Wait a second… information architecture?! Didn’t I click on the wireframes lesson?
Yup, you sure did! Welcome to our Wireframes Lesson! Here we will discover what wireframes are, why wireframes are important, and how to make our own wireframes. Before we get started, we have one very important concept to discuss that will lay the groundwork for what’s to come: Information architecture.
Information architecture is the organization, prioritization, and presentation of information within products, websites, and other software applications. Effective information architecture is important because it allows users to complete tasks with the least effort required. We can visually represent this information using a site map.
A site map is a high-level view representing content hierarchy within a digital interface. Site maps define all pages that need to be built. We have included a site map that features an assortment of tiered blocks interconnected with lines. The blocks represent pages, and the lines represent hierarchical relationships between specific pages. The homepage in this example is at the top of the site map and encompasses the catalog, resources, and community pages. Challenges, articles, videos, and projects are sub-pages under the resources page. Navigational paths throughout the pages are called user workflows.

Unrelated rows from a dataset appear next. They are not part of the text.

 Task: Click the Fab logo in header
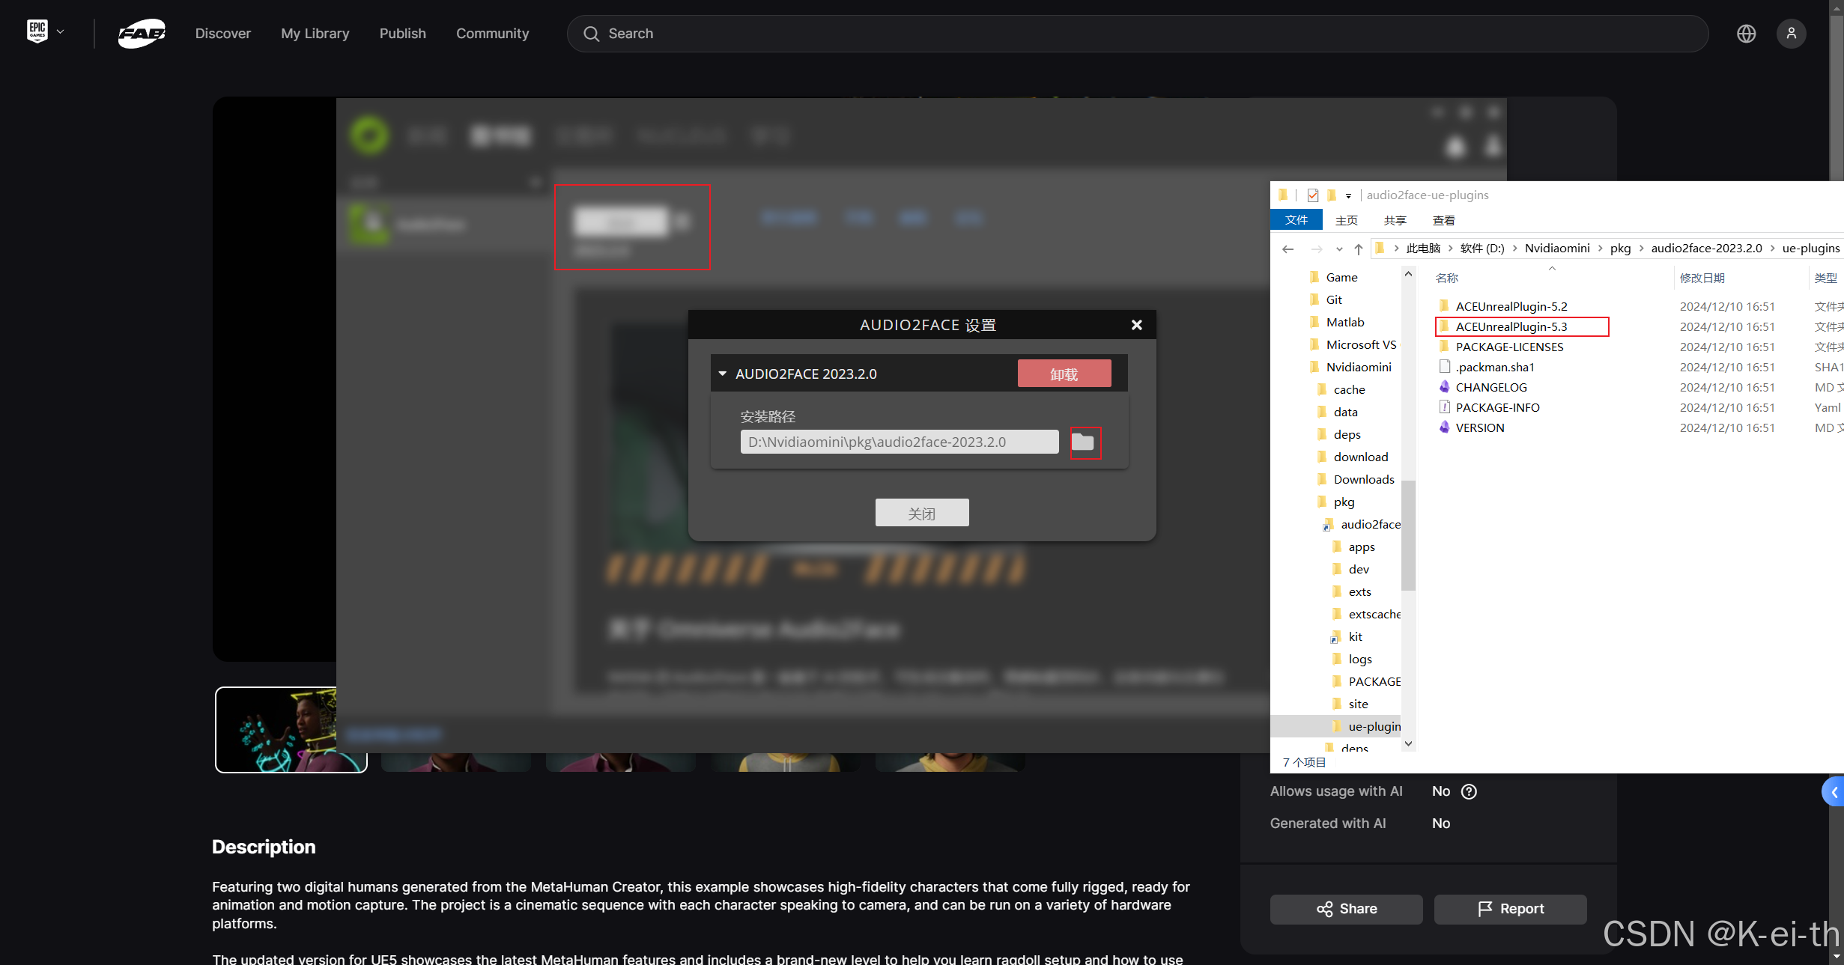[142, 34]
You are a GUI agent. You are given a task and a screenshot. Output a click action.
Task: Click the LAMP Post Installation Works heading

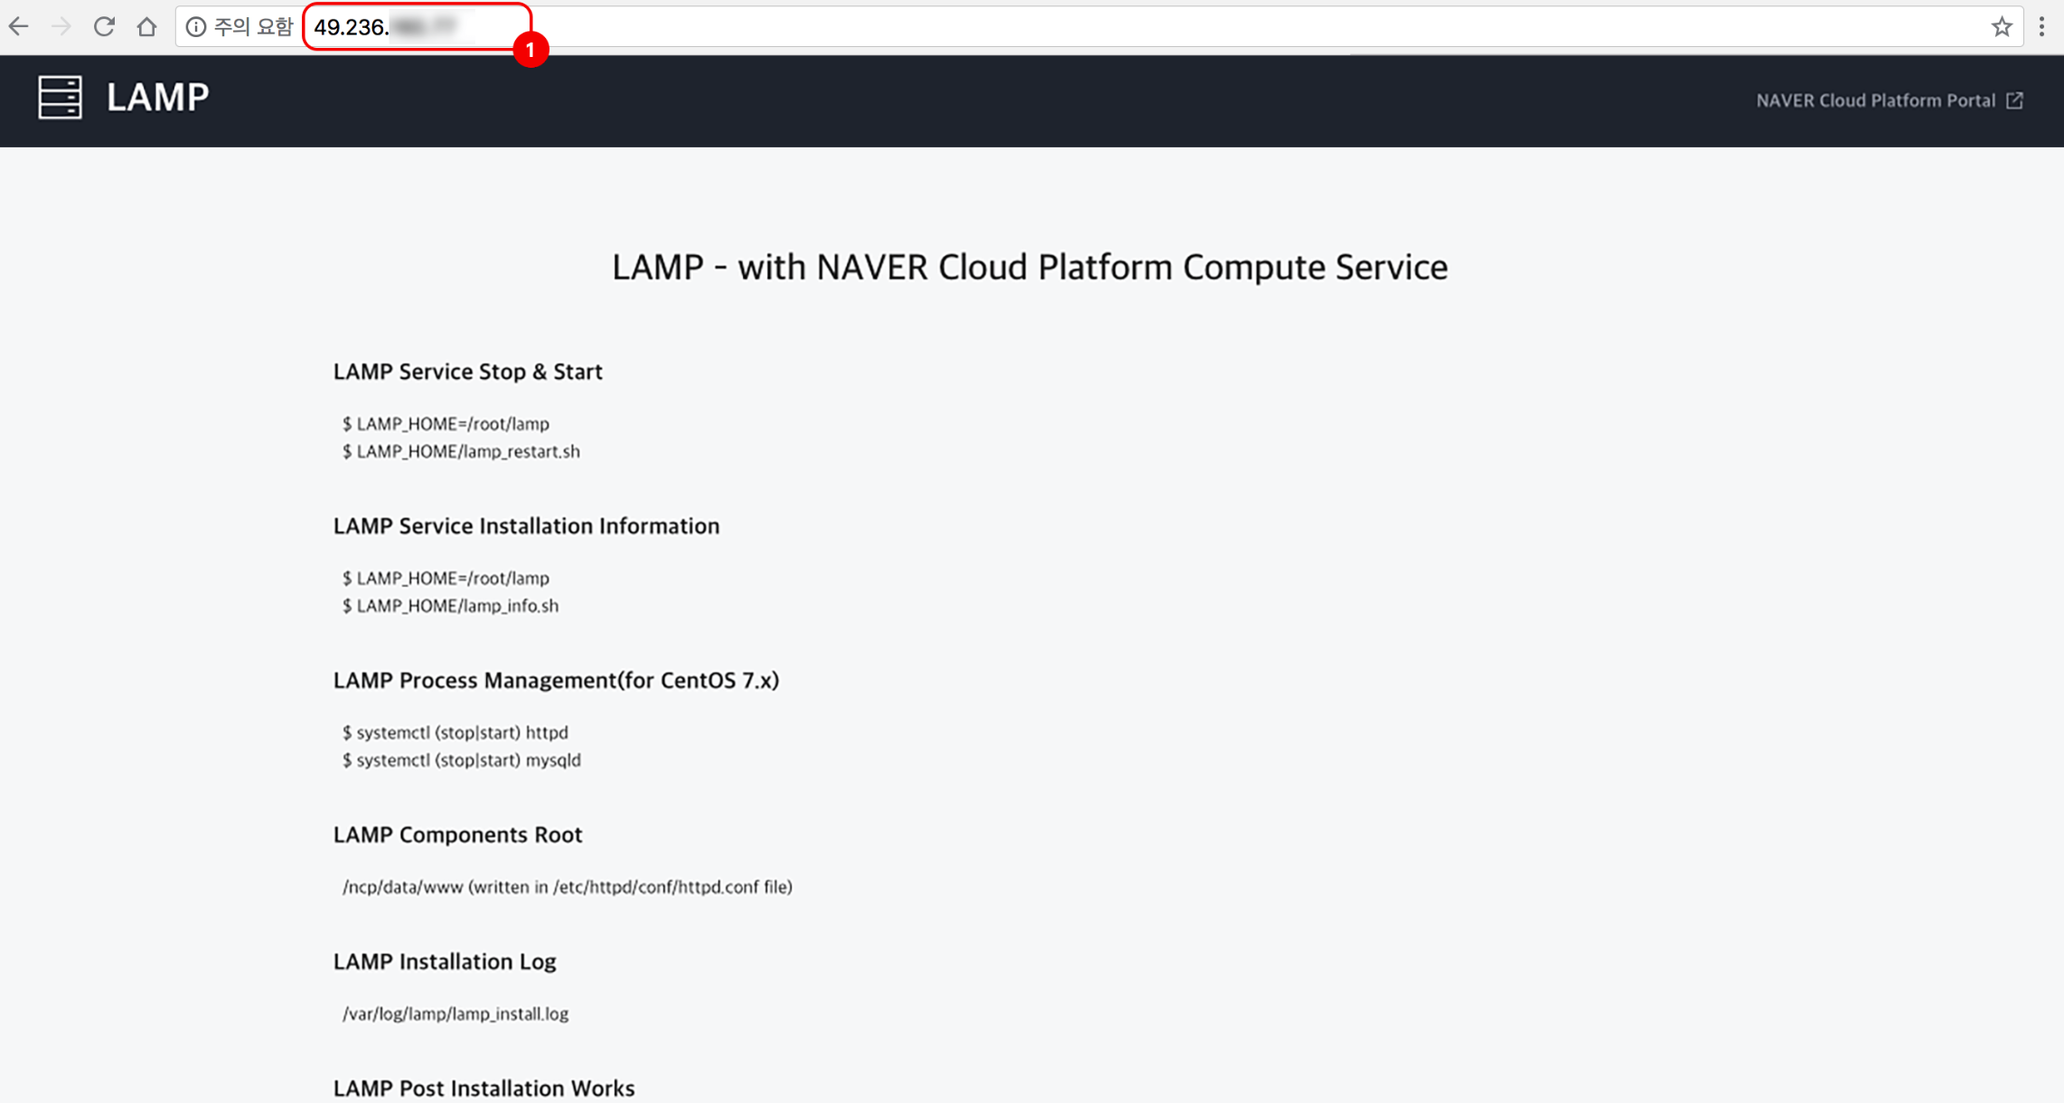coord(483,1088)
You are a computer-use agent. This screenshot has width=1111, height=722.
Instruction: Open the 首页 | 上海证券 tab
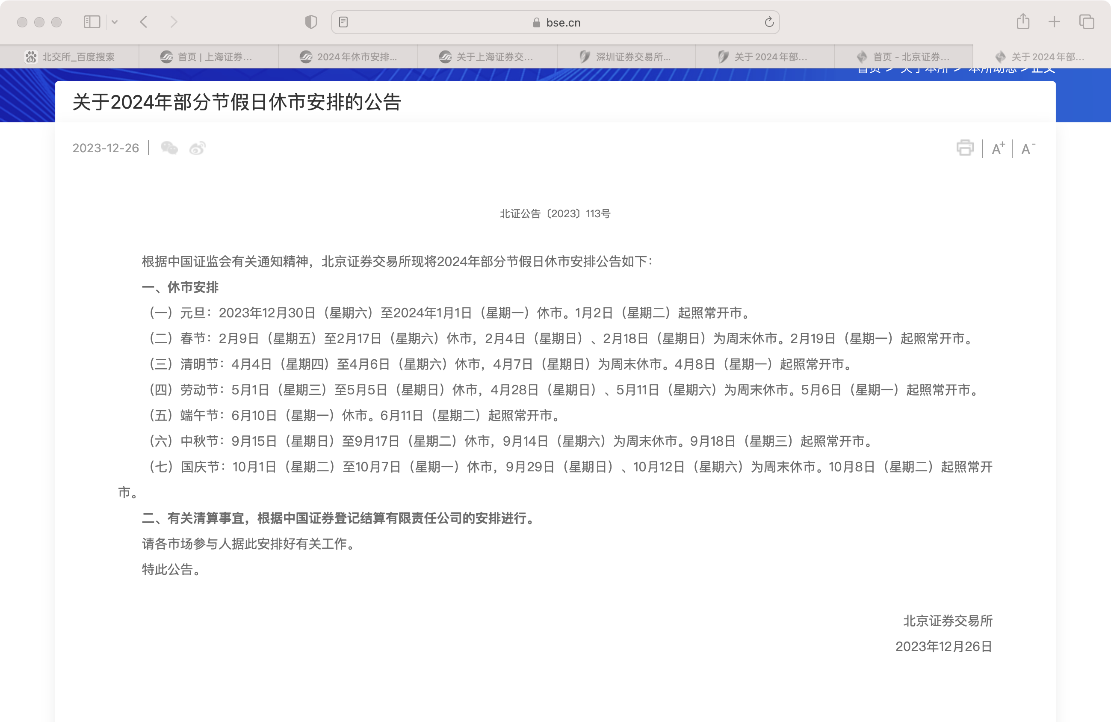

User workflows illustrate the path a user takes to complete a task. In this site map, a path from homepage -> resources -> projects is considered a user workflow.
Site maps can consist of many pages, and each page within a digital interface will need to be designed. So how do we go about designing these pages?
We start with wireframes!
Think about answers to the following questions to check your understanding of information architecture.
What is information architecture?
Why is information architecture important?